El despido disciplinario es la decisión empresarial de extinguir el contrato de trabajo por un incumplimiento grave y culpable del trabajador. Es decir, el despido por «portarse mal» por «haberla liado» en el trabajo. A diferencia de otros tipos de despido, no da derecho a indemnización en caso de ser procedente, aunque sí debe respetar determinados requisitos formales, especialmente la comunicación escrita de los hechos que lo motivan.
Ahora bien, no toda falta laboral permite automáticamente despedir. Para que el despido disciplinario sea válido, la conducta imputada debe ser suficientemente grave, culpable y proporcional a la sanción impuesta. Un supuesto especialmente relevante es el de las conductas que la empresa conoce desde hace tiempo y que ha venido tolerando. Por ejemplo, si un trabajador llega cinco minutos tarde de forma habitual, la empresa lo sabe y durante meses no le advierte ni le sanciona, no puede después despedirlo de manera sorpresiva por esa misma conducta. La razón es sencilla: el empresario también está obligado a actuar conforme a la buena fe. Si durante un período significativo tolera una determinada conducta, no puede cambiar de criterio repentinamente y sancionarla con la máxima gravedad sin advertir antes al trabajador de que esa tolerancia ha terminado.
Así lo ha recordado, entre otras, la Sentencia del Tribunal Supremo de 21 de diciembre de 2021, rec. 1090/2019, al señalar que: «Si el empleador conoce y tolera una conducta antijurídica de su trabajador durante un periodo de tiempo significativo, sin imponerle ninguna sanción o imponiéndole sanciones menos graves que el despido, el empresario no puede contradecir su comportamiento anterior realizando sorpresivamente un despido disciplinario porque ello vulneraría su deber de buena fe. Sancionar con la mayor severidad (el despido disciplinario) una conducta que se había tolerado anteriormente, sin ninguna advertencia previa al trabajador de que se iba a poner fin a dicha tolerancia, sería contrario a la buena fe del empleador.»

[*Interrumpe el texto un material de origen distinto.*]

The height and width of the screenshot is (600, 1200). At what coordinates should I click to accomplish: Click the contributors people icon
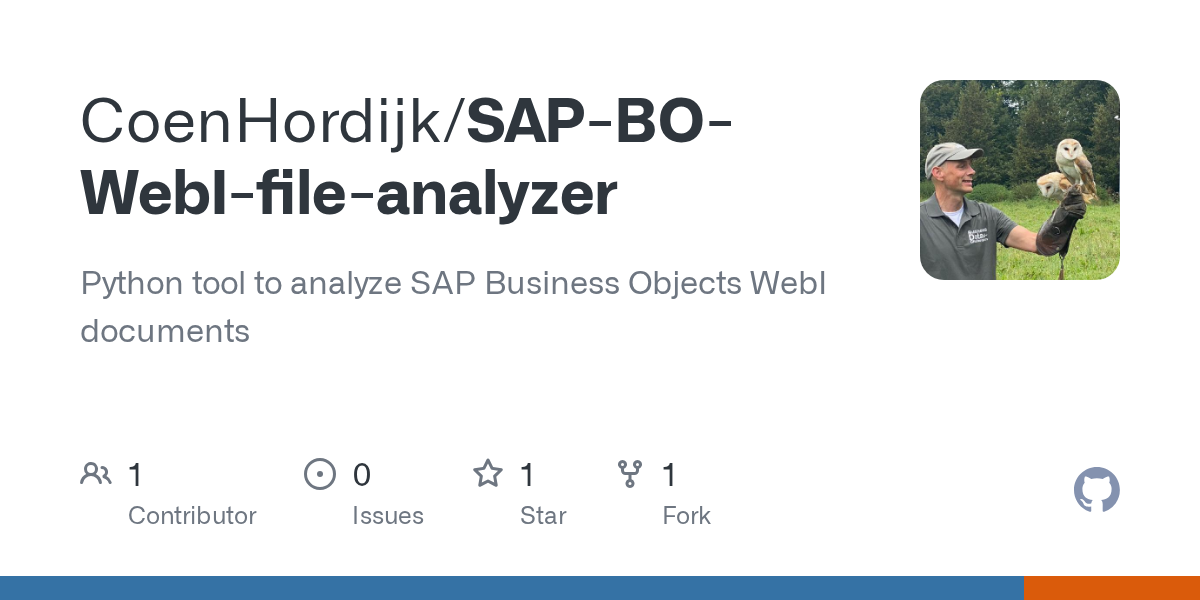pyautogui.click(x=95, y=474)
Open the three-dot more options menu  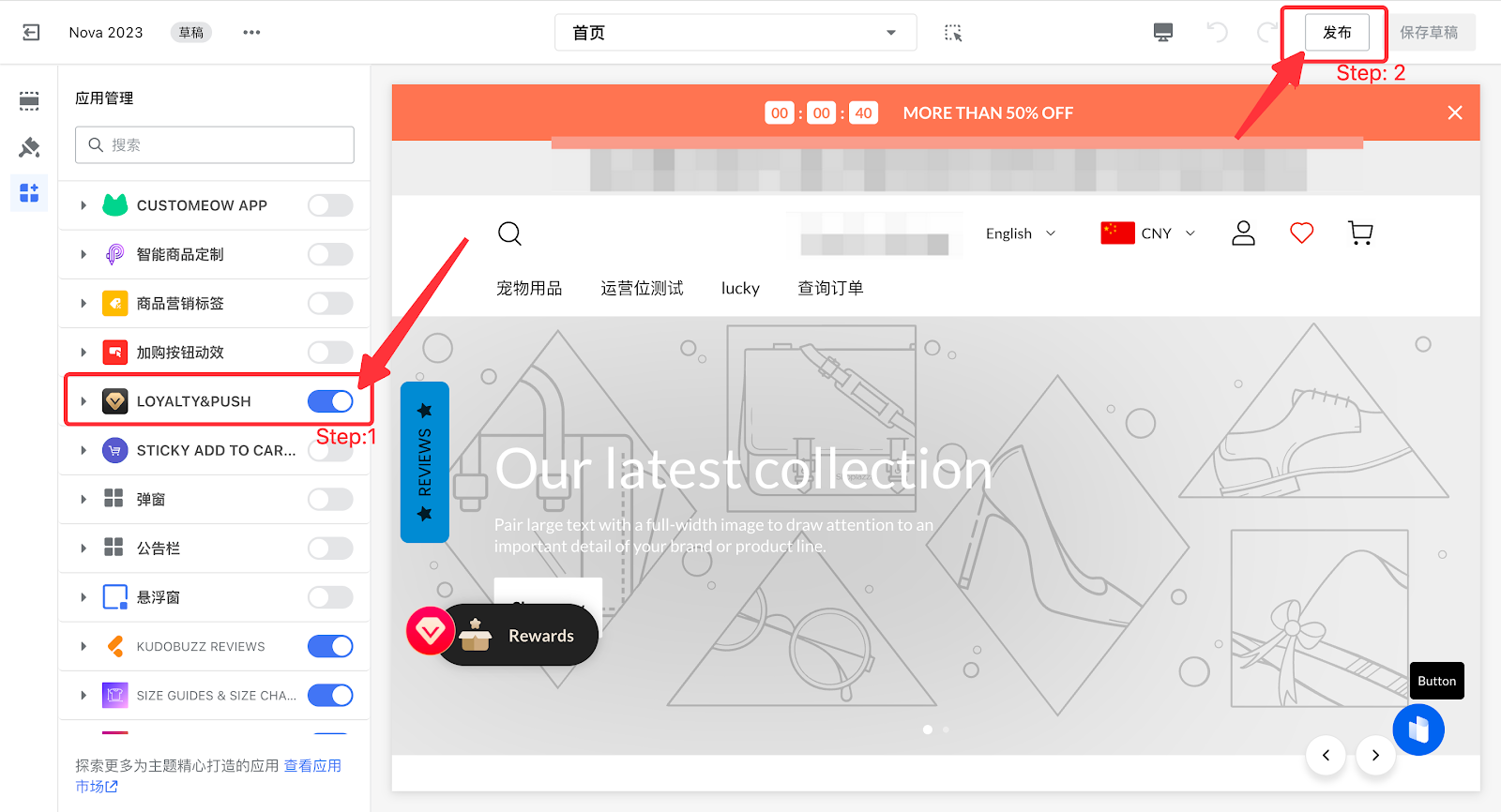[x=251, y=33]
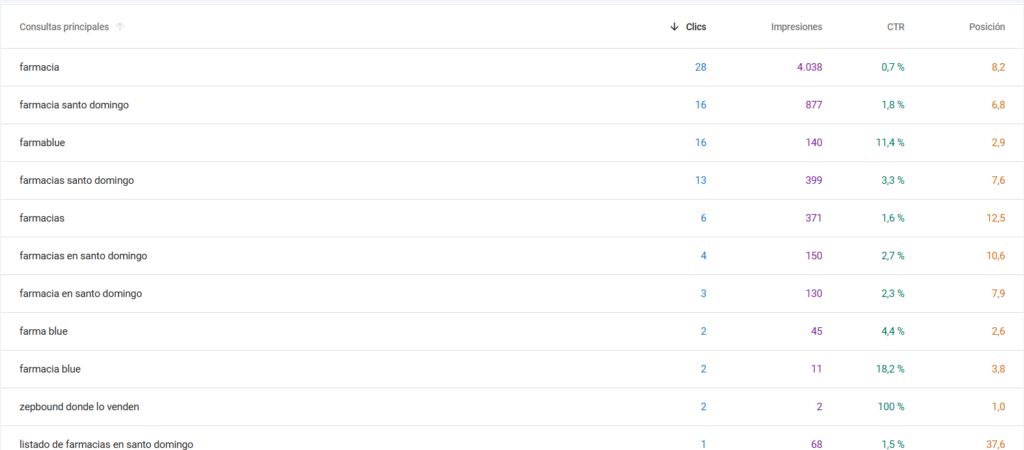Click the 'farma blue' query row
The width and height of the screenshot is (1024, 450).
[512, 331]
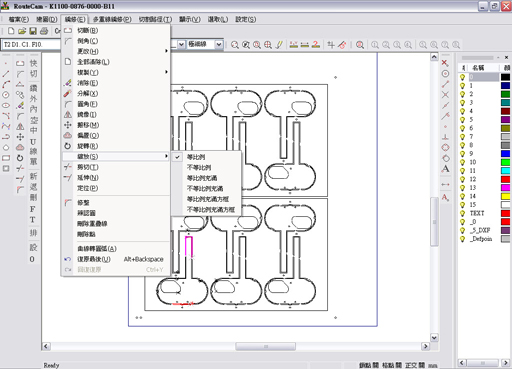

Por tanto, ante un despido disciplinario, no basta con analizar si el trabajador cometió o no la falta imputada. También hay que examinar cómo actuó la empresa: si conocía la conducta, desde cuándo la conocía, si la había consentido, si había sancionado antes de forma más leve o si advirtió al trabajador de que ese comportamiento dejaría de ser tolerado. En estos casos, el despido puede ser impugnado y declarado improcedente si se acredita que la empresa actuó de forma contradictoria, sorpresiva o desproporcionada.